По вечерам они с Сёмой ходили в кино или на репетиции в Дом культуры. Перед уходом она долго сидела у зеркала, а Сёма со стороны любовался ею и смотрел на неё все теми же влюблёнными глазами.
Внешне она относилась ко мне и восьмилетней Полечке достаточно тепло и старалась даже не делать заметных отличий в отношениях к нам и своему сыну Андрею, который учился в одном классе с моей сестрёнкой и был только на несколько месяцев старше её. Мы вместе ели, ходили на детские сеансы в кино, получали изредка одинаковые деньги на мороженое.

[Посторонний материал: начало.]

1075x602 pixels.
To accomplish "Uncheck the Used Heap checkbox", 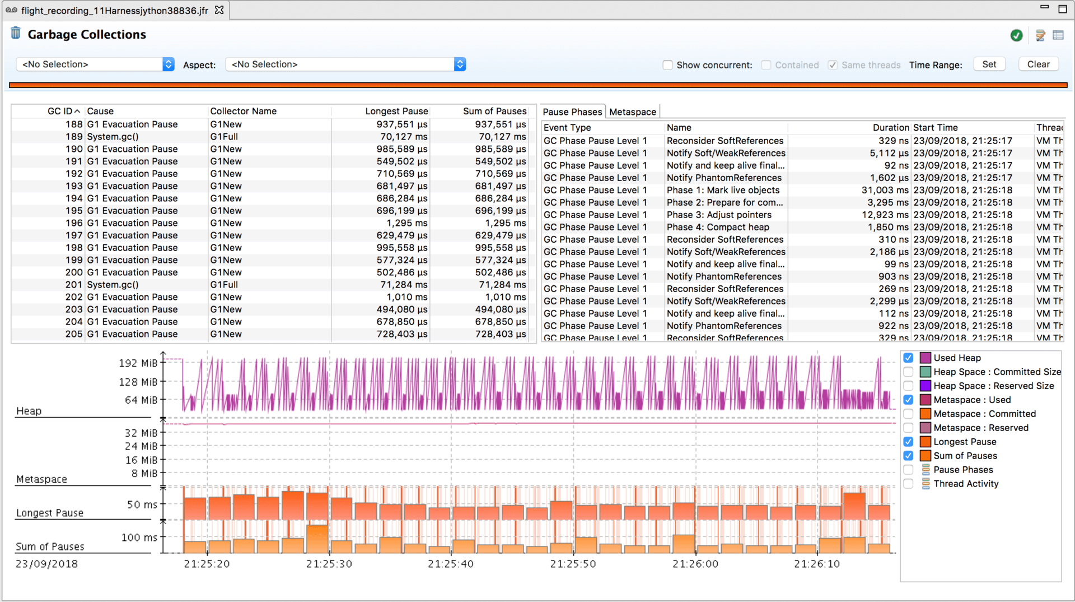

Нашу семью даже приводили в пример, как дружную, а Шуру похваливали за добрые отношения к двум еврейским сиротам.
Но всё это было внешне. Мы не могли не видеть и не чувствовать глубокую разницу в отношениях Шуры к нам и своему сыну Андрею. Её глаза светились естественной материнской любовью к нему, а та видимая теплота, которая доставалась нам, была неискренней.